Introduction
Metastasis is a critical step in tumor progression and represents the main cause of melanoma-related mortality. This process is sustained by dynamic intercellular communication among heterogeneous tumor cell populations within the tumor microenvironment. Tumor-derived extracellular vesicles (EVs) have emerged as key mediators of this crosstalk, as they shuttle bioactive molecules capable of reprogramming recipient cells. However, the contribution of EVs to the horizontal transfer of metastatic traits within melanoma cell populations remains incompletely understood.

Methods
We investigated the effects of EVs released by aggressive melanoma cell lines (A375M and SM) on poorly invasive A375P cells. EVs were isolated and characterized, and phenotypic as well as functional changes in recipient cells were assessed following EV exposure. Molecular mechanisms were explored by analyzing EV cargo composition, neutralizing IL-8 activity, inhibiting NF-κB signaling, and stimulating cells with recombinant IL-8.

Results
EVs derived from aggressive melanoma cells induced marked phenotypic and functional changes in A375P cells, including elongated morphology, increased migratory and invasive capacity, resistance to anoikis, anchorage-independent growth, enhanced re-adhesion, and increased clonogenic potential. Mechanistically, these effects were driven by IL-8 enrichment in aggressive melanoma-derived EVs.

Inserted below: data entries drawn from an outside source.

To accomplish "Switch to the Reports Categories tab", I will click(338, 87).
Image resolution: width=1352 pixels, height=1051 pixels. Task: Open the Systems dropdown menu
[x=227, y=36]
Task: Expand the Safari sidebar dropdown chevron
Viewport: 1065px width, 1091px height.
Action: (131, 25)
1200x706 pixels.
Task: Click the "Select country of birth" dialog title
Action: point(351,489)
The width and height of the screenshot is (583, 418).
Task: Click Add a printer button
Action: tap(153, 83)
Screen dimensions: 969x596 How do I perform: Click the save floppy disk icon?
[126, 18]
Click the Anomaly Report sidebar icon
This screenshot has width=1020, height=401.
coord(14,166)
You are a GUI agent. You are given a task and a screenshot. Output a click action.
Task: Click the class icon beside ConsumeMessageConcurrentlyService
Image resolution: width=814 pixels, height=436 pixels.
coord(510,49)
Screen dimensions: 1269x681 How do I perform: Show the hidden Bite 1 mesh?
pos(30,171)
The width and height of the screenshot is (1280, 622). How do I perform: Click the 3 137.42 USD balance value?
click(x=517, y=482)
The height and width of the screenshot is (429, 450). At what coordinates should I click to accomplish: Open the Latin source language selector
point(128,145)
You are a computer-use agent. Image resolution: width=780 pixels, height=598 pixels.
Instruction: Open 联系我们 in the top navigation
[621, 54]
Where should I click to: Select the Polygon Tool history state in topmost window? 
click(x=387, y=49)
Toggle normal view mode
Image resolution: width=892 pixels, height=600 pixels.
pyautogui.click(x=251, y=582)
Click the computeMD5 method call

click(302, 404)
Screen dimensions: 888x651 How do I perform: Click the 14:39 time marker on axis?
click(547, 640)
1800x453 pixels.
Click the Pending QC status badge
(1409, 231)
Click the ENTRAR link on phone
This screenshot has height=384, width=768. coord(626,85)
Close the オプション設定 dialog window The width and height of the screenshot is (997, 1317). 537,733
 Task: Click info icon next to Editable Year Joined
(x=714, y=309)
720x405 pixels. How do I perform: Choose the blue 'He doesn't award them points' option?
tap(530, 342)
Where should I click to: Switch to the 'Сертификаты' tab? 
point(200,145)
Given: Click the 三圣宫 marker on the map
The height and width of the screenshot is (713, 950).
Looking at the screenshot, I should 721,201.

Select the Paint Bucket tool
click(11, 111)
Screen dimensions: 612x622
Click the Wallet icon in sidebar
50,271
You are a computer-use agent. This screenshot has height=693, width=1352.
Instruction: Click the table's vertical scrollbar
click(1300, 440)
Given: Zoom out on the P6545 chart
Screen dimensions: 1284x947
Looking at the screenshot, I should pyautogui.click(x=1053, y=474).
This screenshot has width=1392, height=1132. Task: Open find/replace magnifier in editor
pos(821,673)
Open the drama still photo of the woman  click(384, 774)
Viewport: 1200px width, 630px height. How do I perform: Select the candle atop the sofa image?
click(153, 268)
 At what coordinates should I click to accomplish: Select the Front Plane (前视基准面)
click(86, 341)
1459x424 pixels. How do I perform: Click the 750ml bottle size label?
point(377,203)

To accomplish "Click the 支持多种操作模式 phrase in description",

Neutralization of IL-8 or pharmacological inhibition of the NF-κB pathway completely abolished EV-induced phenotypes, whereas stimulation with recombinant IL-8 was sufficient to recapitulate them.

Conclusions
These findings demonstrate that melanoma-derived EVs promote invasive and metastatic traits in recipient cells through activation of the IL-8/NF-κB axis, highlighting this signaling pathway as a potential therapeutic target in advanced melanoma.